Some maintain that HSAs, coupled with high-deductible health plans (HDHPs), are an important part of the solution to our health system's cost, quality, and insurance problems. Asking families to pay more out-of-pocket, the reasoning goes, will create more prudent consumers of health care, driving down cost growth and improving the quality of care as providers compete for patients. And the tax incentives associated with HSAs will lure previously uninsured people into the individual market, reducing the numbers of families without health insurance.

But while it is comforting to believe that such a simple idea could help solve our health care problems, nearly all evidence gathered to date about HSAs and HDHPs points to the contrary. Indeed, there is evidence that encouraging people to join such health plans will exacerbate some of the very maladies that undermine our health care system's ability to perform at its highest level.

Many Americans Are Already Burdened by High Health Care Costs

  • Americans already pay far more out-of-pocket for their health care than residents of other industrialized countries, and real per capita out-of-pocket spending has been steadily rising since the late 1990s.
  • The Commonwealth Fund Biennial Health Insurance Survey found that in 2005, 60 percent of working-age adults with private insurance with annual household incomes of under $40,000 spent 5 percent or more of their income on out-of-pocket expenses and premiums, and 40 percent spent 10 percent or more.
  • There is considerable evidence that high out-of-pocket costs lead patients to decide against getting the health care they need. The Commonwealth Fund Biennial Survey found that 44 percent of privately insured adults with deductibles of $1,000 or more avoided getting necessary health care or prescriptions because of the cost, compared with 25 percent of adults with deductibles under $500.
  • There is also evidence that rising cost exposure leads people to accumulate medical debt, take on credit card debt, and reduce their savings. The Commonwealth Fund survey found that 40 percent of privately insured adults with deductibles of $1,000 or more had problems paying medical bills or had accumulated medical debt, compared with 23 percent of adults with deductibles under $500.
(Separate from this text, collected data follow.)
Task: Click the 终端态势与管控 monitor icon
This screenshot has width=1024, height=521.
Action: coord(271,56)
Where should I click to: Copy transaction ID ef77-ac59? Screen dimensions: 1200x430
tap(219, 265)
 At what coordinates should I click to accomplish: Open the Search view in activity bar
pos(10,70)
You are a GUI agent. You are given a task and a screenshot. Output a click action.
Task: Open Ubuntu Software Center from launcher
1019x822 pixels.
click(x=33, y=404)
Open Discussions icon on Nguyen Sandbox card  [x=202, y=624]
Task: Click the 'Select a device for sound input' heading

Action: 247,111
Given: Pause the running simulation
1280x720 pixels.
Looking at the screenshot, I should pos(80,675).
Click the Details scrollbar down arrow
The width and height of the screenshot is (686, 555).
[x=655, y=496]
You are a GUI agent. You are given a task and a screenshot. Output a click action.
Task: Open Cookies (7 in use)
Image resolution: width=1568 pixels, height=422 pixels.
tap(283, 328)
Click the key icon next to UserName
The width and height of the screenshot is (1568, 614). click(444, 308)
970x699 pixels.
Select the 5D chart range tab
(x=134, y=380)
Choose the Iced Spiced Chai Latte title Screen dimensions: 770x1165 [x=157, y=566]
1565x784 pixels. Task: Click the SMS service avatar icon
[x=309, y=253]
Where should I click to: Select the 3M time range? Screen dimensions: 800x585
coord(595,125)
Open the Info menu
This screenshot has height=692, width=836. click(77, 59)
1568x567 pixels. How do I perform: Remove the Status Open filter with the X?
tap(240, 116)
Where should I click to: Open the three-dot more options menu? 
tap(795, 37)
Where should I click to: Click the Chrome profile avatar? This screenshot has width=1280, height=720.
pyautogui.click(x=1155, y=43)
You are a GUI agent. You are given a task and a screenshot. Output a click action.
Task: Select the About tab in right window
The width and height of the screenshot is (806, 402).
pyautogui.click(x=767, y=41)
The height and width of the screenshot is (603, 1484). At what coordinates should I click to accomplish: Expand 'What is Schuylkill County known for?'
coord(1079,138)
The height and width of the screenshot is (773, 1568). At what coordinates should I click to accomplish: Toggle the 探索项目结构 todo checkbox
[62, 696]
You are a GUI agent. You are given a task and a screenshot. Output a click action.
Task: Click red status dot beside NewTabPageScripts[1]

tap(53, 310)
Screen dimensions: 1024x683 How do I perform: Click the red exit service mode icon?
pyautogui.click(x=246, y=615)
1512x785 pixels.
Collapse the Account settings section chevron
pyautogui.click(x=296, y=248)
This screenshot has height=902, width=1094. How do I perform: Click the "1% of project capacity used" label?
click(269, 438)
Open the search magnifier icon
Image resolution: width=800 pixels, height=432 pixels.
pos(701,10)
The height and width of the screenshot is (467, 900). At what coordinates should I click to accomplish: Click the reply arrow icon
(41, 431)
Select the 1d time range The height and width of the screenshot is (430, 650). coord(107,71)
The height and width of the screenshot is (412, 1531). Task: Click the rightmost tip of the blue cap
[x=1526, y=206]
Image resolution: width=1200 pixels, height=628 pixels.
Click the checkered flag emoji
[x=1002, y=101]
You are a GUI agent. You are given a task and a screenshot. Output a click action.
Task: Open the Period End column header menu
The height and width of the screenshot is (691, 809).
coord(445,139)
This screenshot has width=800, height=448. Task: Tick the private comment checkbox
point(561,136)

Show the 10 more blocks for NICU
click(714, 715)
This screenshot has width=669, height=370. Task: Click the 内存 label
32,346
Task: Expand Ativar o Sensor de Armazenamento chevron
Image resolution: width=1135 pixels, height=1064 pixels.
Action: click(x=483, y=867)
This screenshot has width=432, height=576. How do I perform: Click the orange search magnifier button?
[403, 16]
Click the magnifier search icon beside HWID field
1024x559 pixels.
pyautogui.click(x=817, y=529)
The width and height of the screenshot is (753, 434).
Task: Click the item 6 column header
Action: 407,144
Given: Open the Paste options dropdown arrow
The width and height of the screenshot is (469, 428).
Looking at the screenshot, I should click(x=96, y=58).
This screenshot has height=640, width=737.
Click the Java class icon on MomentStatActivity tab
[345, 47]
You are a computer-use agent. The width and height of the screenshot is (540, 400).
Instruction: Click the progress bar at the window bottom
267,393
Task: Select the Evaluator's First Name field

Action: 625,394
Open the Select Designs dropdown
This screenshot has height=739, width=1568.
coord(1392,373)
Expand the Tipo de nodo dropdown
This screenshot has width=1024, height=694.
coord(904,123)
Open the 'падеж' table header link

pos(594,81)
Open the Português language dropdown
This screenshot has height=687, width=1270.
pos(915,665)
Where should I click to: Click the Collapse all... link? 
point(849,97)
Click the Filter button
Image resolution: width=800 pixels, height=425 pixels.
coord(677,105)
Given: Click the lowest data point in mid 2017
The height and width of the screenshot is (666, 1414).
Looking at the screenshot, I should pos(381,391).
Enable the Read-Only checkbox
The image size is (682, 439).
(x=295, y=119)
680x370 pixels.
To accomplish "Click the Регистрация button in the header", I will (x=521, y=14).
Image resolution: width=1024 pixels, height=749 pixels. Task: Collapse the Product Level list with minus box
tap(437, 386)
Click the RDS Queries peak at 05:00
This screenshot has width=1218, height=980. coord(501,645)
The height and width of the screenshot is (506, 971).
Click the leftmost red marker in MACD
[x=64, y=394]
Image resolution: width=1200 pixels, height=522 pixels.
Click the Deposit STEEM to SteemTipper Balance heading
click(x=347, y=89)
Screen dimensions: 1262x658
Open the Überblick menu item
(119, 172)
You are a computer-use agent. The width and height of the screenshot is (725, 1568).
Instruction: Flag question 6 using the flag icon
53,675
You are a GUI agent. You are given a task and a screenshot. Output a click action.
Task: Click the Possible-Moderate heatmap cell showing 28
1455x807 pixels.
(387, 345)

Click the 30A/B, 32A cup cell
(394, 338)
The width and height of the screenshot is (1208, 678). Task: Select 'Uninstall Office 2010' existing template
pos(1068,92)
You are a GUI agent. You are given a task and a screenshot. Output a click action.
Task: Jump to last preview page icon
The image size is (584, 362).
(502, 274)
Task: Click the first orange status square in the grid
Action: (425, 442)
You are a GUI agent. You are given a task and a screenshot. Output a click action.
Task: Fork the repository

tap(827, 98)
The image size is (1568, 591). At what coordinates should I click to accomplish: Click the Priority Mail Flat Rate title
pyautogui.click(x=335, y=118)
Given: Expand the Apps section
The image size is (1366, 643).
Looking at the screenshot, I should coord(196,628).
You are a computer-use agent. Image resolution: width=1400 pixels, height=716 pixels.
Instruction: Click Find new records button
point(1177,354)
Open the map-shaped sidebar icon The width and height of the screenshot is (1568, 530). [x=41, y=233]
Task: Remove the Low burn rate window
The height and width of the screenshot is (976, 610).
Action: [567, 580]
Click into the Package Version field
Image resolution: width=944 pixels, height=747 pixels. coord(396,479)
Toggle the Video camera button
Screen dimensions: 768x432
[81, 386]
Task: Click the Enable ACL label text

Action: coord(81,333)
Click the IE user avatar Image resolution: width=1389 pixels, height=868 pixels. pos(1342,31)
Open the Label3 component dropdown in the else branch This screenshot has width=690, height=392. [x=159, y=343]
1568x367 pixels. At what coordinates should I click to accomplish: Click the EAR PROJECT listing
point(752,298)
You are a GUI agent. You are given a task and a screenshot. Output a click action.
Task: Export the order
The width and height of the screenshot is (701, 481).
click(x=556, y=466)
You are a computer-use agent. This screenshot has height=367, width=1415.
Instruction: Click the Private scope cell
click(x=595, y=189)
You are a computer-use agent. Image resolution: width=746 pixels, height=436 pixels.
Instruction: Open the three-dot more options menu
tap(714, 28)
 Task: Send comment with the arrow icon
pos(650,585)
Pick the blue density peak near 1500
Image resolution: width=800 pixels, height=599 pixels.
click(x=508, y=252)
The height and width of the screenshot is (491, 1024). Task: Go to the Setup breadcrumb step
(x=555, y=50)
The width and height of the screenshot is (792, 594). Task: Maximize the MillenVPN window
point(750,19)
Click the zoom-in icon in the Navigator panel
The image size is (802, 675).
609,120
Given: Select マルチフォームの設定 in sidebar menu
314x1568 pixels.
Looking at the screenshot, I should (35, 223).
Early Experience with HSA-Eligible HDHPs Reveals Low Satisfaction, High Out-of-Pocket Costs, and Cost-Related Access Problems

  • The EBRI/Commonwealth Fund Consumerism in Health Care Survey found in 2005 that people enrolled in HSA-eligible HDHPs were much less satisfied with many aspects of their health care than adults in more comprehensive plans.
  • People in these plans allocate substantial amounts of income to their health care, especially those who have poorer health or lower incomes.
  • Adults in HDHPs are far more likely to delay or avoid getting needed care, or to skip medications, because of the cost. Problems are particularly pronounced among those with poorer health or lower incomes.
  • Few Americans in any health plan have the information they need to make decisions. Just 12 to 16 percent of insured adults have information from their health plan about the quality or cost of care provided by their doctors and hospitals.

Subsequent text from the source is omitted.